• DIRECTIONS:
**1.** Write out the part of the forum post about offsetting a path that opens with the words containing "Let's say I" and closes with "value is added.".
**2.** Reproduce the records from their start through the line containing "I will coord(1951,347).", both ends included, with nothing left out or changed.

• GIVEN PASSAGE:
Let's say I have this path:
http://imgur.com/a/42l0t
I want an exact copy of this path besides the black one. I wrote a small C# program that calculates the angle between two points. Depending on the angle, an offset to the X or Y value is added.
It kind of works, this is the result:
http://imgur.com/bJQDCgq
As you can see, it's not that pretty.
Now, my real question is: What is the proper math to use for this?
Hopefully someone knwos an answer, because I'm kinda stuck on this one.
Regards,
Sascha
Code:
void Plot(List<Point> points)
{
Graphics g = pictureBox.CreateGraphics();
g.Clear(Color.White);
for (int i = 0; i < points.Count - 1; i++)
{
g.DrawLine(Pens.Black, points[i], points[i + 1]);
}
List<Point> points2 = new List<Point>();
for (int i = 0; i < points.Count - 1; i++)
{
var angle = getAngleFromPoint(points[i], points[i + 1]);
Debug.WriteLine(angle);
if (angle < 180 && angle >= 135)
{
points2.Add(new Point(points[i].X - OFFSET, points[i].Y));
}
if (angle < 135 && angle >= 90)

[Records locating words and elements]
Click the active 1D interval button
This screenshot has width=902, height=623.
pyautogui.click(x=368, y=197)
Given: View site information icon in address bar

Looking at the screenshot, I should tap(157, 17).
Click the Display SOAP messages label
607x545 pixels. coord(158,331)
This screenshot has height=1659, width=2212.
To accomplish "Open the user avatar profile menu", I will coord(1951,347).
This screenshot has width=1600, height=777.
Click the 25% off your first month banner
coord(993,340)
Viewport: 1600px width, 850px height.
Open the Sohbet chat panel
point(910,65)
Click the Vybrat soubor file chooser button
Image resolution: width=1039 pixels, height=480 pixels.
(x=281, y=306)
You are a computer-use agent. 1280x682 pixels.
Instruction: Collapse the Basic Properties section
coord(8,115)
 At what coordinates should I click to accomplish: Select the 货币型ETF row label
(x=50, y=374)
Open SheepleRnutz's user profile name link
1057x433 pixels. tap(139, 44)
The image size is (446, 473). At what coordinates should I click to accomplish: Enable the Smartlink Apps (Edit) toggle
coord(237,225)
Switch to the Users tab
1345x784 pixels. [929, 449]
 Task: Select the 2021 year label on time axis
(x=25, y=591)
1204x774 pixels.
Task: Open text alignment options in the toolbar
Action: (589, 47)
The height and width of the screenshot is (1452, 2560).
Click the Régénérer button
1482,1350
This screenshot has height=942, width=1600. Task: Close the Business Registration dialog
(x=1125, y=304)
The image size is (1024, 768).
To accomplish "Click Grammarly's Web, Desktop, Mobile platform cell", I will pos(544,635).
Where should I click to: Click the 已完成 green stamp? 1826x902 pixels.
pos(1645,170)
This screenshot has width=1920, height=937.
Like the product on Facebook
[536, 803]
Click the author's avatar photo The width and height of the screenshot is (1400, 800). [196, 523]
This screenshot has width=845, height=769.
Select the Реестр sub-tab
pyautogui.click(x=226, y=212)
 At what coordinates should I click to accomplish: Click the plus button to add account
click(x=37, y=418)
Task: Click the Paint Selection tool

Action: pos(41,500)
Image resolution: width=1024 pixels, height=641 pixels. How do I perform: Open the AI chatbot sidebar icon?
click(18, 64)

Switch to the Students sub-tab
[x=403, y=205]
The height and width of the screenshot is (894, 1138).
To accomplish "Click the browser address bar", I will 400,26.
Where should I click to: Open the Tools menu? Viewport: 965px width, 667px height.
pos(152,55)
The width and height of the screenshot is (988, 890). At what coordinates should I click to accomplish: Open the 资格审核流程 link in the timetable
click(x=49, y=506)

• ANSWERS TO THE EXERCISES:
**1.**
Let's say I have this path:
http://imgur.com/a/42l0t
I want an exact copy of this path besides the black one. I wrote a small C# program that calculates the angle between two points. Depending on the angle, an offset to the X or Y value is added.

**2.**
Click the active 1D interval button
This screenshot has width=902, height=623.
pyautogui.click(x=368, y=197)
Given: View site information icon in address bar

Looking at the screenshot, I should tap(157, 17).
Click the Display SOAP messages label
607x545 pixels. coord(158,331)
This screenshot has height=1659, width=2212.
To accomplish "Open the user avatar profile menu", I will coord(1951,347).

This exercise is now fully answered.